Hi Will, not sure why that might happen. The first thing I'd try would be to completely empty the gsc sheet and start again. Could be some glitch in reading/writing data. If that doesn't help maybe the values are not being provided by the API. You could try debugging updatePagesFromGsc during an update and see if you're getting all the expected fields. Let me know how you get on.

Will Morriss

I followed the instructions but the output in sheets but is missing most of the categories. For example, Verdict, , ROBOTS.TXT State, Indexing State, Last Crawl Time, Page Fetch State, Google Canonical, User Canonical.

It does return data for the URL, Last Modified, Coverage State, & Check Day.

Do you know why this might be happening/how to fix it?

Robert Ellison

MC - this is the Google Cloud Project ID. It's in the URL when you're editing the project (project=xxx) and you can find it in a more digestible form by clicking the three dots at the top right of the screen and choosing Project settings.

John Mueller

@ithoughthecamewithyou.com This is pretty cool, nice work!

MC

Your section regarding "Make note of Project ID" is ambiguous. There is no detail of where to get the project ID and this is the first instance in which you use the word project ID in the article; so I'm unsure if you're referencing the script ID or something else.
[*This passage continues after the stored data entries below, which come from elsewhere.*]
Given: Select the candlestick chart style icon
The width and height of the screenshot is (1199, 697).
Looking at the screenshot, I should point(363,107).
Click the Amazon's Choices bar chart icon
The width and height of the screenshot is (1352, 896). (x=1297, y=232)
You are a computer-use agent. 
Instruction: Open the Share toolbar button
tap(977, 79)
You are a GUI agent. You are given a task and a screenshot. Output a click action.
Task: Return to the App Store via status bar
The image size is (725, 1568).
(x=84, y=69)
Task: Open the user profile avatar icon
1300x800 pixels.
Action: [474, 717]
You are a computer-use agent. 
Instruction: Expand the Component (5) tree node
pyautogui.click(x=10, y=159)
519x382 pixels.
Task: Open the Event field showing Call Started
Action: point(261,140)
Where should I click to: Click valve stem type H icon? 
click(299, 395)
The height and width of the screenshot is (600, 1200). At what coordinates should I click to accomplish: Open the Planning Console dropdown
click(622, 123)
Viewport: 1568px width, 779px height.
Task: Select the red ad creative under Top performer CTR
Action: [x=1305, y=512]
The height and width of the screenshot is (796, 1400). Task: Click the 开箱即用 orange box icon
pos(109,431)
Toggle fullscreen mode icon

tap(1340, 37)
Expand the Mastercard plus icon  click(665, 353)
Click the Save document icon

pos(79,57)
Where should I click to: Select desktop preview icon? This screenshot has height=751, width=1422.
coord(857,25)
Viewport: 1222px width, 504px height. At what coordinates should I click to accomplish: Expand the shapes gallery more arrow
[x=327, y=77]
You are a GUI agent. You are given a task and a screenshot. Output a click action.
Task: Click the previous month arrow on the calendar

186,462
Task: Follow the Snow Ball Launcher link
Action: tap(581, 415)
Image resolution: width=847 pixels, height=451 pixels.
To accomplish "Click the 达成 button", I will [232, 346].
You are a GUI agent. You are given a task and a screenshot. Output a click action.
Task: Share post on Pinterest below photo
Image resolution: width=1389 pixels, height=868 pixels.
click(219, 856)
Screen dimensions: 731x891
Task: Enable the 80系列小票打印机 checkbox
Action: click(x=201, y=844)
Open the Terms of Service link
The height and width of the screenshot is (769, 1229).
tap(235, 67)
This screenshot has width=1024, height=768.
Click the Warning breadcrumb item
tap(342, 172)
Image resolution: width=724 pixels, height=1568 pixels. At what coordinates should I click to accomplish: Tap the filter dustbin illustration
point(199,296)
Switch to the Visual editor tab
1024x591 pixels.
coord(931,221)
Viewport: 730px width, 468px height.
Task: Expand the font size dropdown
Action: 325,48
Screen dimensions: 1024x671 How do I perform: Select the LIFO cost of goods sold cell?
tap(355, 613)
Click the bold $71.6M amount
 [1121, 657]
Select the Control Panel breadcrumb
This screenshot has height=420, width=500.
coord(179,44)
Stuck at this portion.

JL

Is there a way to increase the 2,000 request/day limit?

Robert Ellison

Check that you have the right URL for the sitemap (and that the sitemap is not a sitemap index).

David

I just launched this and a new sheet was not created. I created a new tab called gsc but no headers showed up and it said couldn't find last data. I added some previous data and now I am getting the error "Exception: Error on line 15: The entity "raquo" was referenced, but not declared."

Robert Ellison

If you post the full URL I can check. Or look at the file, if it has a reference to another XML file or files then it's an index, if it has your actual site URLs in then it's a regular sitemap.

Mohammad

i question this part "SitemapUrl is the full URL of your sitemap. The current implementation does not support sitemap index files, this needs to be a regular sitemap containing URLs"

i use sitemap yoast this part "namesite/post-sitemap.xml"

is this wrong?

or create urls only site with tools online?